Dataset records
┏━━
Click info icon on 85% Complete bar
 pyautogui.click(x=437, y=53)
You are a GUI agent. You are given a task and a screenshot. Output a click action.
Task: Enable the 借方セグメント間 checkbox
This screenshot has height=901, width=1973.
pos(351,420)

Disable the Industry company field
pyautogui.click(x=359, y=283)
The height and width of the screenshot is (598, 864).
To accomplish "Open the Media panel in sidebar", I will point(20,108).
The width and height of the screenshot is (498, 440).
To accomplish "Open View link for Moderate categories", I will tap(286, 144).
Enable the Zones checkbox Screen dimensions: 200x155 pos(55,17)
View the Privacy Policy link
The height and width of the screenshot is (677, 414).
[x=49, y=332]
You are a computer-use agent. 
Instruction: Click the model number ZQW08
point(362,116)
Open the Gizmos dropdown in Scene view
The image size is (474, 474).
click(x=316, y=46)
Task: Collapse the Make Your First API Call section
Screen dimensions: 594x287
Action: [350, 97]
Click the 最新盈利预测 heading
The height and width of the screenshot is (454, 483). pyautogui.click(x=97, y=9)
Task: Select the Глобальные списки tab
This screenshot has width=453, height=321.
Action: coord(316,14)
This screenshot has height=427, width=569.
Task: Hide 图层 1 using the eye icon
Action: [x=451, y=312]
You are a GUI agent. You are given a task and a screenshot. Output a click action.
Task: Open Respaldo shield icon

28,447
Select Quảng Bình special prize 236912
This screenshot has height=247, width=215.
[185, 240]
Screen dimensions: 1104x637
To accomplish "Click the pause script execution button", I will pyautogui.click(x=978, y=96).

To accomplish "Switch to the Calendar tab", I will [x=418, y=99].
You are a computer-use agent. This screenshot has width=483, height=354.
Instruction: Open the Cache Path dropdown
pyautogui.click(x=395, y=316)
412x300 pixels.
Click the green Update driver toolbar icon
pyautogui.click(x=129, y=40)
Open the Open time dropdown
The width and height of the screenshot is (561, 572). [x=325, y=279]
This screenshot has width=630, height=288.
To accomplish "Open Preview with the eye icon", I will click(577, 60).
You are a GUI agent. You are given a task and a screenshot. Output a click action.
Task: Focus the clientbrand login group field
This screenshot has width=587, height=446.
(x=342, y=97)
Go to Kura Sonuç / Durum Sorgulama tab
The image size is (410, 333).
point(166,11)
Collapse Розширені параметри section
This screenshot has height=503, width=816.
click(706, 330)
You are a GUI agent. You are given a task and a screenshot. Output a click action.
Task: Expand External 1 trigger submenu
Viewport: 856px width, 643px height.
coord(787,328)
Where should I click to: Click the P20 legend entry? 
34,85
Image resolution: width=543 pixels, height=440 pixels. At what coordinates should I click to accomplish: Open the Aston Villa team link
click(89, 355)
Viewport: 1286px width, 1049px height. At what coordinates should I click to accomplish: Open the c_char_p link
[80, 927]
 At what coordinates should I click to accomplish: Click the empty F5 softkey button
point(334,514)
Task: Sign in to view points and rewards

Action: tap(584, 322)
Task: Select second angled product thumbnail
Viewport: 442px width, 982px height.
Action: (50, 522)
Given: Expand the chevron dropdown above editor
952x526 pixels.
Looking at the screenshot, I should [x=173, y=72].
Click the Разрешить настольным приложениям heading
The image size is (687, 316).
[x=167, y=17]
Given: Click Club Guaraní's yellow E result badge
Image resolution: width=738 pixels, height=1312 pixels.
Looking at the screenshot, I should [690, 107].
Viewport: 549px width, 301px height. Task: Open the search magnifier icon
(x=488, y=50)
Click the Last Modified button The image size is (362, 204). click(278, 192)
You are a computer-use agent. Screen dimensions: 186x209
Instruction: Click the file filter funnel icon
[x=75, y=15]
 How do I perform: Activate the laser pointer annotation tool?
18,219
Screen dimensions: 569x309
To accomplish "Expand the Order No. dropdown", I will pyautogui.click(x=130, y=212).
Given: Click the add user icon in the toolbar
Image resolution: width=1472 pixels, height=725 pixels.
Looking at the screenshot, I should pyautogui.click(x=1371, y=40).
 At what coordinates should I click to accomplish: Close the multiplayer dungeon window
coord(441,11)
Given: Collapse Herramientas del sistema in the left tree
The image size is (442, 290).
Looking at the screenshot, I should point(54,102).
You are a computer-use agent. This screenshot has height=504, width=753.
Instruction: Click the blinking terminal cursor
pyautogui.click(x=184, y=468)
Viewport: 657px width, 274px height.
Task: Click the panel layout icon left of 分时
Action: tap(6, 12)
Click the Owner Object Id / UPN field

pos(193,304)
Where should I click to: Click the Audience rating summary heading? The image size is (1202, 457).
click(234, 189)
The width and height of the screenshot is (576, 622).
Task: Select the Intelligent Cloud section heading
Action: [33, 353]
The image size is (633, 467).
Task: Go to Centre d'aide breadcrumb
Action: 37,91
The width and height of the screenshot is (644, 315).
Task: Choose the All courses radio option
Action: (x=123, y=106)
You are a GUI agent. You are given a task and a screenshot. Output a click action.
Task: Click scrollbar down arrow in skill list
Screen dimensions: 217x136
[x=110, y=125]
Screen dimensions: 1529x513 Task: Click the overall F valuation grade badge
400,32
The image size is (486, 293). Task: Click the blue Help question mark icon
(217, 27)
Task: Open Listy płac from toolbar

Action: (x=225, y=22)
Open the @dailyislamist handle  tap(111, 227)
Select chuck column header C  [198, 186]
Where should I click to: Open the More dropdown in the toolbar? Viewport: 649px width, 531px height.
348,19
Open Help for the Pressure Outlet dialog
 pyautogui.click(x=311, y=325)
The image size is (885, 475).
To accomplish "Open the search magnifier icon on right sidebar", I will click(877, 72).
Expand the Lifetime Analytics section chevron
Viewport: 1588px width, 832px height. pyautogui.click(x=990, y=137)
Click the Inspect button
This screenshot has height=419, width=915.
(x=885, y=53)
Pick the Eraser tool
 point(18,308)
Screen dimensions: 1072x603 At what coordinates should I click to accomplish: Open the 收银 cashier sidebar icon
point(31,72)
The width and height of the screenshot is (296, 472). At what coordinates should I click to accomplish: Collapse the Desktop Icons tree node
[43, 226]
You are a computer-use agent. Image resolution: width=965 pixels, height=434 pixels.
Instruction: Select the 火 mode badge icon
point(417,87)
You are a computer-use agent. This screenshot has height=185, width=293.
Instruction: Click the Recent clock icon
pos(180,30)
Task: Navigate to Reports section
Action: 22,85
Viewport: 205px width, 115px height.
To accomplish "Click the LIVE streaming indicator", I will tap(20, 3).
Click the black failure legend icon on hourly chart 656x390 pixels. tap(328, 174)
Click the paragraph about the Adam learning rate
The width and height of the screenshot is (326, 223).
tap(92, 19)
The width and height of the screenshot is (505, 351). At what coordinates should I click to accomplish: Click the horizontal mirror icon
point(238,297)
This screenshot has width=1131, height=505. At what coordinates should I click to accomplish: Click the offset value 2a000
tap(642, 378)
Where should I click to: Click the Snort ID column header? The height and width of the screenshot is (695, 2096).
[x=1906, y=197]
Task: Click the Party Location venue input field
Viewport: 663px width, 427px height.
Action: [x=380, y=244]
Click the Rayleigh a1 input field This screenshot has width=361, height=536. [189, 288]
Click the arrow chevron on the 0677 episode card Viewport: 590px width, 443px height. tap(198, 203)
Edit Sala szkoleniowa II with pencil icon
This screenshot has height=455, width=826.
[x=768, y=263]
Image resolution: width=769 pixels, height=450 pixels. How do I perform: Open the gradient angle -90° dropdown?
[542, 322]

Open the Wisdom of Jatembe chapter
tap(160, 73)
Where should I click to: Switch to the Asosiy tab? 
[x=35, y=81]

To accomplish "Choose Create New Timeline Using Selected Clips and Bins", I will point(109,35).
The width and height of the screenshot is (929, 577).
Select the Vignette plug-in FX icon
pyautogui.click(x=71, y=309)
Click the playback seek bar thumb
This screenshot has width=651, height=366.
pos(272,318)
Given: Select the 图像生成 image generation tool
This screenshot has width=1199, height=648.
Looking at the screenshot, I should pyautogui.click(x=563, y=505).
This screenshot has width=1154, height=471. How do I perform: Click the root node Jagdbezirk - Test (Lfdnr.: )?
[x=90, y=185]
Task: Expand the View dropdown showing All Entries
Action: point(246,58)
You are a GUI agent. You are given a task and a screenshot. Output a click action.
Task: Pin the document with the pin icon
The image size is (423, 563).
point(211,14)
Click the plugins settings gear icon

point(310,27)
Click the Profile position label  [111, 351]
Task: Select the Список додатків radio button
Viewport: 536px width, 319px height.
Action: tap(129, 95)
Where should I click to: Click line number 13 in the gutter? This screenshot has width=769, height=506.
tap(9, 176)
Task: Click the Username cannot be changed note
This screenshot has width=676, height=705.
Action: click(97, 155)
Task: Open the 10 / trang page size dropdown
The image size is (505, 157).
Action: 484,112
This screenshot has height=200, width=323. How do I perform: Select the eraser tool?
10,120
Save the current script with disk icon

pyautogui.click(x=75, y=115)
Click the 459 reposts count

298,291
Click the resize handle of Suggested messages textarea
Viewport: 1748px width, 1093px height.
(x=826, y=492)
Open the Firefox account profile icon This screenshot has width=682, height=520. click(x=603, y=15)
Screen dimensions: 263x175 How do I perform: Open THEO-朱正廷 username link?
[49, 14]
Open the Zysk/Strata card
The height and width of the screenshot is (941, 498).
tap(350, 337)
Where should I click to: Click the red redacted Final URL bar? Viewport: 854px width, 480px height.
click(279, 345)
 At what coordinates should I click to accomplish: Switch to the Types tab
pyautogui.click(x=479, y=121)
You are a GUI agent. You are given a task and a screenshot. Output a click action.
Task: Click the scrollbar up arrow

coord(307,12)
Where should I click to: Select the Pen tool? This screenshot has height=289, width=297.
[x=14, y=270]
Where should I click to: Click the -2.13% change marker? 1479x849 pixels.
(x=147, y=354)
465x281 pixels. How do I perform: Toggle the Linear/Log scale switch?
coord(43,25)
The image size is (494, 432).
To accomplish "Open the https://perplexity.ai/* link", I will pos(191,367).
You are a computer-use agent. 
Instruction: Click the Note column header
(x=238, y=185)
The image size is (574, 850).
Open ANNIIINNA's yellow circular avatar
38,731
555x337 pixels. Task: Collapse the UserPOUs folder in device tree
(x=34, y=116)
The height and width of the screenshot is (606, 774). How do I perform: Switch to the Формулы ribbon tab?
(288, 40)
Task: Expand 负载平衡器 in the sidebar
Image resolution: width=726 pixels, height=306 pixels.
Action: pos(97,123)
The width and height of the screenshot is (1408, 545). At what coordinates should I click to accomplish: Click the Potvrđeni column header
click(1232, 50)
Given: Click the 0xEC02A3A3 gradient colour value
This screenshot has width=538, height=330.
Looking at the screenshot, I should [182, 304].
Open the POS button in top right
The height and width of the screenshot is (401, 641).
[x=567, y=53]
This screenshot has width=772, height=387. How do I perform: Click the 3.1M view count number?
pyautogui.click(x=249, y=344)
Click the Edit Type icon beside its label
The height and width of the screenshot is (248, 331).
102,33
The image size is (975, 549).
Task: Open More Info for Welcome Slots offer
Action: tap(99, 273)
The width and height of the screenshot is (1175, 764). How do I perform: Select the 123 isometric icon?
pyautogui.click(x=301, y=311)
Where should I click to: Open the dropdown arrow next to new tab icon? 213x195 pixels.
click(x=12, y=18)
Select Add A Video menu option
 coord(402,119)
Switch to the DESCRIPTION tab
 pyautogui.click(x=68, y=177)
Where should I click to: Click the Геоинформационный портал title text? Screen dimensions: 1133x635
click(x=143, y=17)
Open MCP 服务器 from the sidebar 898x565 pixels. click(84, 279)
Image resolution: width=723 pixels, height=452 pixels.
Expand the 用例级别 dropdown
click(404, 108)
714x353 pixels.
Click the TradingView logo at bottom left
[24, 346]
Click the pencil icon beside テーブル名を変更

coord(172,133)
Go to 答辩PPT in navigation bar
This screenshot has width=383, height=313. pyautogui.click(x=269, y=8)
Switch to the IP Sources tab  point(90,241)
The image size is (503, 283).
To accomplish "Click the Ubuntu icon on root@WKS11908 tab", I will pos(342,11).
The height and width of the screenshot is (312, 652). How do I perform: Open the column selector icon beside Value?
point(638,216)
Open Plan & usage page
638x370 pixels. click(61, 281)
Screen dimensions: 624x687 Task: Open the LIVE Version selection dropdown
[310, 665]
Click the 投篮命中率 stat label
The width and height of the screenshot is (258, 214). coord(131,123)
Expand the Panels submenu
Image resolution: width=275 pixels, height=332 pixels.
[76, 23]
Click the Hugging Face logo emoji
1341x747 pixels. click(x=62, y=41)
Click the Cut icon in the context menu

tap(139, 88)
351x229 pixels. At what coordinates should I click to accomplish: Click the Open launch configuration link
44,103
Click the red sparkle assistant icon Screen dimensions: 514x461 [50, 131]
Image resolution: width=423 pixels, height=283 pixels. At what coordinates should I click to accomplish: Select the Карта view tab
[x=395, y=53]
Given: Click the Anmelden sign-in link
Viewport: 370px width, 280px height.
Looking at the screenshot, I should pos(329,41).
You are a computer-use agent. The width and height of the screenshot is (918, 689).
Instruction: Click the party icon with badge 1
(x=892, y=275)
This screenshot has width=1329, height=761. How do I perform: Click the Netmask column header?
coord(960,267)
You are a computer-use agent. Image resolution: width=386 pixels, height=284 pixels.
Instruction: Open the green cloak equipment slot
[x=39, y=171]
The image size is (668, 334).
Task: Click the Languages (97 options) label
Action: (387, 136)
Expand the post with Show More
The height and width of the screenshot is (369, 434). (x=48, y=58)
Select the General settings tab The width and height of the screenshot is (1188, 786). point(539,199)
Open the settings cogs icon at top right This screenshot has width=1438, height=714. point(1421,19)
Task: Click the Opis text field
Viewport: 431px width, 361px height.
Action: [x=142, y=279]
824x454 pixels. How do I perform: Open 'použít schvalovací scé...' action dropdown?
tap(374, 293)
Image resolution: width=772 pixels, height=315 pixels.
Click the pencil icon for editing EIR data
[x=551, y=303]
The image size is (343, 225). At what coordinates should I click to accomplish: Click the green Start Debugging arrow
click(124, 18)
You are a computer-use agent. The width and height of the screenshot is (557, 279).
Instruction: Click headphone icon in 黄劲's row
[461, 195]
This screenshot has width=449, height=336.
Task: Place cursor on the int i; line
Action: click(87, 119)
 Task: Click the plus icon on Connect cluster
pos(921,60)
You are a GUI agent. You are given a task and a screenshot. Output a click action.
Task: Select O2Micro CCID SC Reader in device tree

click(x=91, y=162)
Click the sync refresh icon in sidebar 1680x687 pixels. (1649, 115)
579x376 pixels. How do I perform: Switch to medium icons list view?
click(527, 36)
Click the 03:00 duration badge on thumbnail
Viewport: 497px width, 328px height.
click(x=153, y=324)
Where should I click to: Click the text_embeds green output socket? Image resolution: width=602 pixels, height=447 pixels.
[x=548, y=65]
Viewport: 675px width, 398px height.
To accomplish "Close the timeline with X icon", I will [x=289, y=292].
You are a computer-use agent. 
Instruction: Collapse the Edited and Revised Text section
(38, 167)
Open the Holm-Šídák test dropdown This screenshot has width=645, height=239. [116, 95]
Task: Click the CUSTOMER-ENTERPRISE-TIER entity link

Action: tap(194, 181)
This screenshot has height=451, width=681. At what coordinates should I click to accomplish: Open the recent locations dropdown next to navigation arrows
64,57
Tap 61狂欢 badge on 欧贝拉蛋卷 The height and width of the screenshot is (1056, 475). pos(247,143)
┗━━
_GOAL OF THE EXERCISE_: Could you set down, exactly as written, the lines above between the one holding "Given: Click the Anmelden sign-in link" and the one holding "Click the sync", inclusive, and nothing more?

_EXERCISE RESULT_:
Given: Click the Anmelden sign-in link
Viewport: 370px width, 280px height.
Looking at the screenshot, I should pos(329,41).
You are a computer-use agent. The width and height of the screenshot is (918, 689).
Instruction: Click the party icon with badge 1
(x=892, y=275)
This screenshot has width=1329, height=761. How do I perform: Click the Netmask column header?
coord(960,267)
You are a computer-use agent. Image resolution: width=386 pixels, height=284 pixels.
Instruction: Open the green cloak equipment slot
[x=39, y=171]
The image size is (668, 334).
Task: Click the Languages (97 options) label
Action: (387, 136)
Expand the post with Show More
The height and width of the screenshot is (369, 434). (x=48, y=58)
Select the General settings tab The width and height of the screenshot is (1188, 786). point(539,199)
Open the settings cogs icon at top right This screenshot has width=1438, height=714. point(1421,19)
Task: Click the Opis text field
Viewport: 431px width, 361px height.
Action: [x=142, y=279]
824x454 pixels. How do I perform: Open 'použít schvalovací scé...' action dropdown?
tap(374, 293)
Image resolution: width=772 pixels, height=315 pixels.
Click the pencil icon for editing EIR data
[x=551, y=303]
The image size is (343, 225). At what coordinates should I click to accomplish: Click the green Start Debugging arrow
click(124, 18)
You are a computer-use agent. The width and height of the screenshot is (557, 279).
Instruction: Click headphone icon in 黄劲's row
[461, 195]
This screenshot has width=449, height=336.
Task: Place cursor on the int i; line
Action: click(87, 119)
 Task: Click the plus icon on Connect cluster
pos(921,60)
You are a GUI agent. You are given a task and a screenshot. Output a click action.
Task: Select O2Micro CCID SC Reader in device tree

click(x=91, y=162)
Click the sync refresh icon in sidebar 1680x687 pixels. (1649, 115)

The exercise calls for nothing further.